Смекнул Пахом. Побежал к себе в дом, малого внука в лес посылает, дает ему наказ: скотину по лесу распустить, а партизанам о врагах доложить.
Ведет генерал войска к лесу, от жадности глаза разгораются, брюхо раздувается.
Видит генерал коров и свиней, куриц и гусей.
— А ну, — шумит он, — живыми всех словить, чтобы было чем закусить!
Побежали — кто за коровой, кто за быком, кто за свиньей, а кто за петухом.
Свиньи по полю разбегаются, коровы бодаются. Бегают солдаты за скотиной, за гусями лезут в болото — ну, как есть, настоящая охота!
Остался генерал один. Рот разевает, зубами щелкает, бельмами ворочает.
«Эх, — думает, — хороша пожива. Салом нажруся, молоком напьюся, будет мне всего и про запас».
Думал так генерал, да малость и всхрапнул. Спит генерал, а партизаны врагов окружили да всех и побили.

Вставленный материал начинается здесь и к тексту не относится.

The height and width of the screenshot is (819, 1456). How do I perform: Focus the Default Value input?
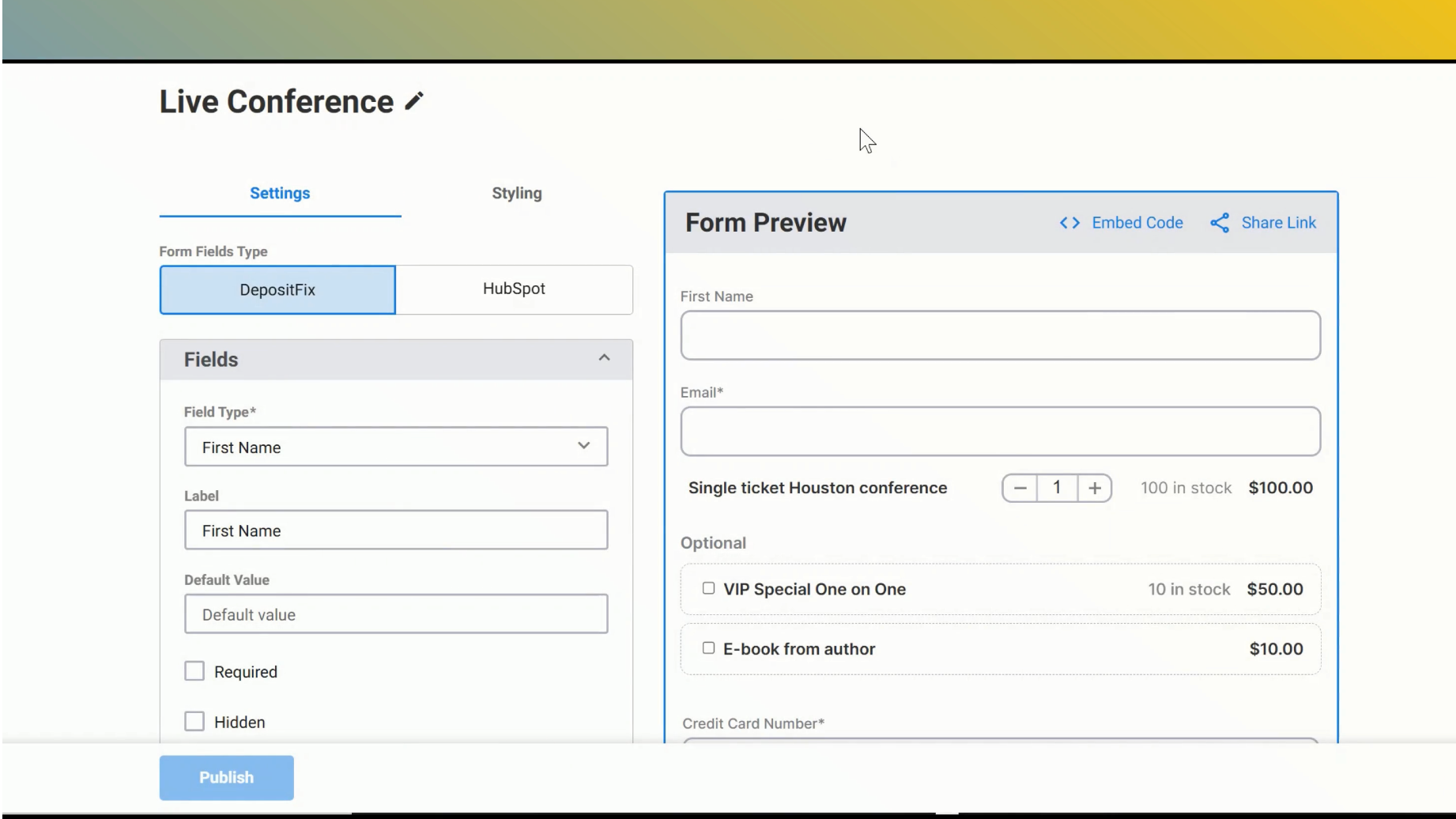(395, 614)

А фашистскому генералу снится сон, как обжирается он и поросятиной, и гусятиной. Яйцо целиком в пасть бросает, курицу с перьями пожирает, свиную ногу в горло сует, да никак не прожует. Быки и коровы на генерала наступают, в пузо его попасть желают.

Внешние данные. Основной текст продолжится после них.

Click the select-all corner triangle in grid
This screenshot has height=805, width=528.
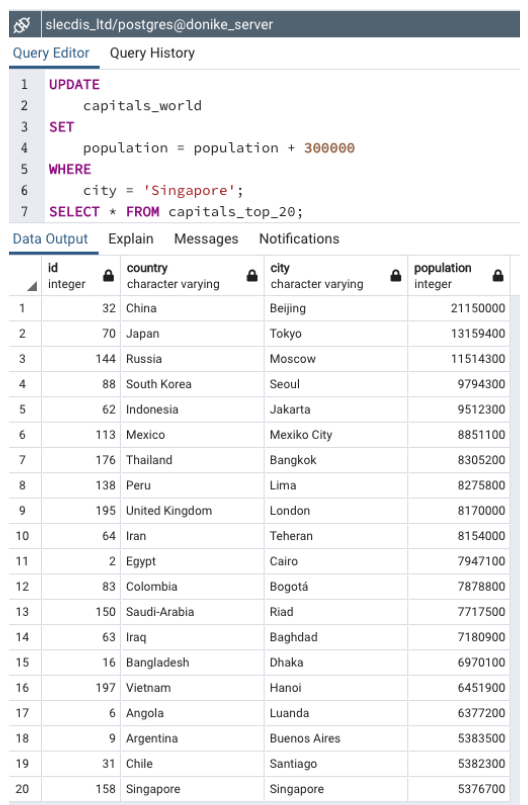coord(32,286)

Генерал всех бы съел, да от натуги покраснел. Жилы у него раздулись, того и гляди лопнет.
Проснулся генерал, смотрит, а руки у него завязаны, на шее веревка, а кругом партизаны.
— Следуй, — говорят они генералу, — за нами, а угощать теперь мы тебя будет сами. Учиним мы тебе, жадный пес, допрос.
Так не пришлось фашистскому генералу отведать нашего гуська — а тут и сказка вся.
В некотором царстве, в некотором государстве, но только не в том, где мы живем, вывела жаба-немка выродка звериной породы. Шкура у него волчья, морда обезьянья, волосы ежиные, глаза лягушиные, лапы паучьи, а сердце змеиное.
Посадили выродка на цепь. Сидит он огрызается, во все стороны кидается, а вырос, — так совсем с цепи сорвался.
Прибежал на соседний двор, зубами щелкает, рычит:
— Я волк-живоглот, людоед-живоед. Кровь выпиваю, всех поедаю.
И хоть был он сер, не одного соседа съел. И дальше на восток побежал.
Бежит не оглядывается, жрет не нажирается. А где пробегает, трава засыхает, цветы поникают, листы опадают.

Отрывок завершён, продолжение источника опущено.